12.10 Bidirectional and stacked RNNs
So far we have processed sequences strictly left-to-right. For tasks that are not generative (part-of-speech tagging, named-entity recognition, sentiment classification) there is no causal constraint, and we can let the representation at each position depend on both past and future. A bidirectional RNN runs two independent RNNs, one left-to-right and one right-to-left, and concatenates their hidden states:
$$\overrightarrow h_t = \mathrm{RNN}_{\rightarrow}(x_t, \overrightarrow h_{t-1}), \qquad \overleftarrow h_t = \mathrm{RNN}_{\leftarrow}(x_t, \overleftarrow h_{t+1}), \qquad h_t = [\overrightarrow h_t; \overleftarrow h_t].$$
The bidirectional hidden state $h_t$ at position $t$ now encodes the entire sequence, viewed from both directions. ELMo (Peters et al. 2018) 2018 used a stack of bidirectional LSTMs to produce contextualised word embeddings: the embedding of a word in context was a learned weighted sum of the hidden states at each layer.
A deep RNN stacks multiple recurrent layers, feeding the output of layer $\ell$ as the input of layer $\ell + 1$. Each layer has its own parameters. Empirically, two to four layers is the sweet spot; deeper stacks tend to overfit and to have optimisation pathologies of their own. Residual connections and layer normalisation (which we meet in Chapter 13 in the Transformer context) help stabilise deeper RNNs.
12.10.1 Layer normalisation in RNNs
Batch normalisation, which works well for CNNs, is awkward for RNNs because it would couple statistics across time steps and make the recurrent computation depend on batch composition. Layer normalisation (Ba, Kiros, and Hinton 2016) computes its statistics across features within a single example, not across the batch:
$$\mathrm{LN}(x) = \gamma \odot \frac{x - \mu(x)}{\sigma(x)} + \beta, \qquad \mu(x) = \frac{1}{H} \sum_i x_i, \qquad \sigma(x) = \sqrt{\frac{1}{H} \sum_i (x_i - \mu(x))^2 + \epsilon}.$$
Inside an LSTM, the standard place to insert layer norm is on the pre-activation of each gate: replace $W u_t$ with $\mathrm{LN}(W u_t)$. This stabilises training of deep stacked LSTMs and is essential to most modern recurrent architectures. Layer normalisation is also a cornerstone of the Transformer (Chapter 13).

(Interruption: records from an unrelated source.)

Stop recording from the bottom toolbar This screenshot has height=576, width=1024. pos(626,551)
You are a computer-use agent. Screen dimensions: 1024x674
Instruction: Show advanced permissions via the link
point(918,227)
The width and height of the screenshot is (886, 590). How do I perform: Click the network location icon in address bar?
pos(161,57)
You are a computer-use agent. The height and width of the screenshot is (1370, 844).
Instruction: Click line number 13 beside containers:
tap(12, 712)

12.10.2 ELMo and the rise of contextualised embeddings
The combination of bidirectional LSTMs with the language-modelling objective produced ELMo (Embeddings from Language Models, Peters et al. 2018) 2018. Two independent LSTMs are trained on raw text, one left-to-right, one right-to-left, each predicting the next token in its direction. After training, for any input sentence the hidden states from each layer of each direction form a stack of representations. ELMo defines the contextual embedding of position $t$ as a learned weighted sum of these representations, with task-specific weights tuned on each downstream task.

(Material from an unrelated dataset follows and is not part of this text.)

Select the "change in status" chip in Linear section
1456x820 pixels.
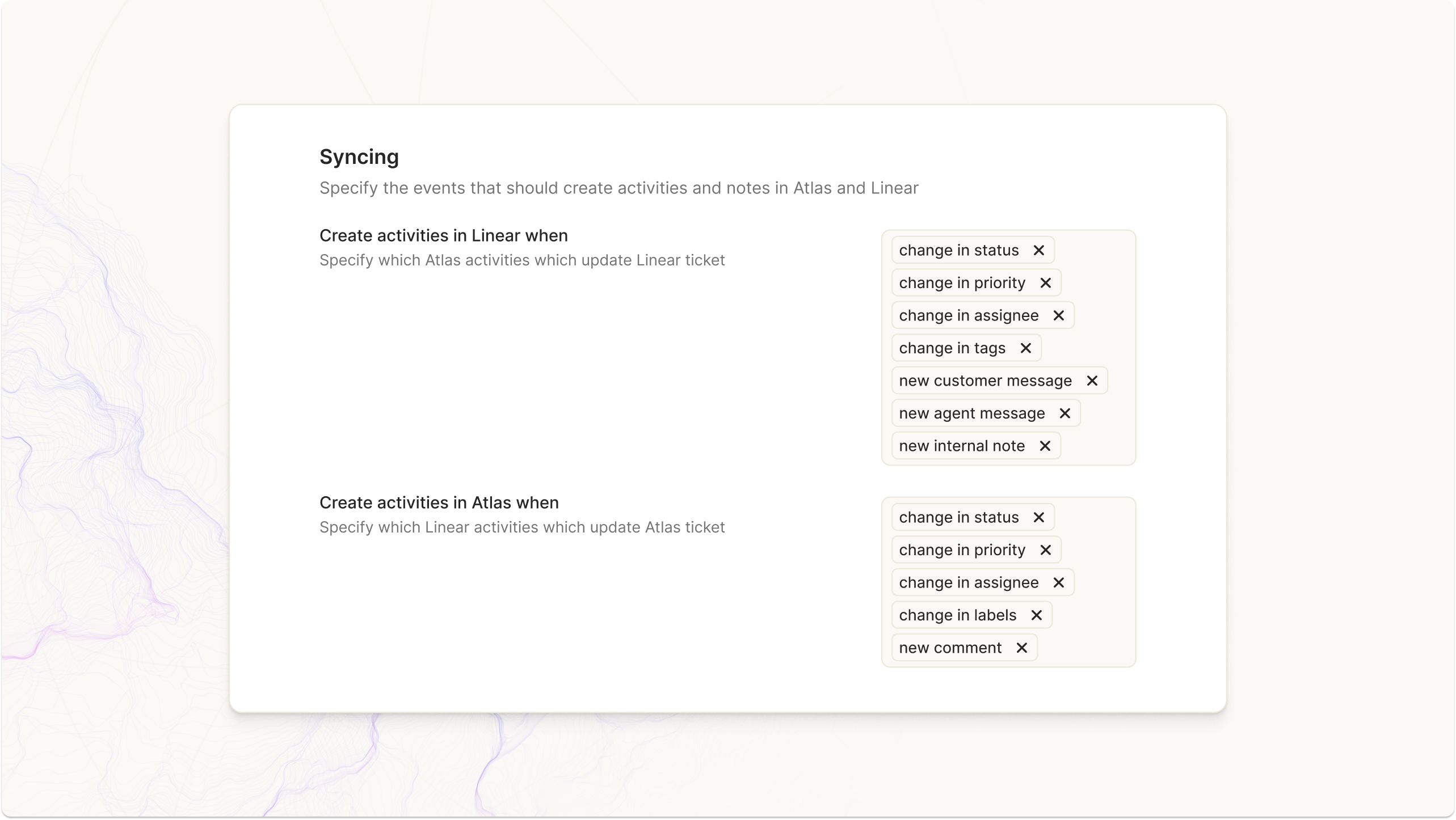(x=958, y=250)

ELMo demonstrated decisively that pretraining on a language-modelling objective produces representations that transfer to many downstream tasks (named-entity recognition, coreference resolution, sentiment, question answering), often by simply concatenating the ELMo vectors with task-specific embeddings. This methodology (pretrain large, fine-tune small) became the dominant pattern for the next several years and motivated the move to Transformer-based pretraining (BERT, GPT) in Chapter 13.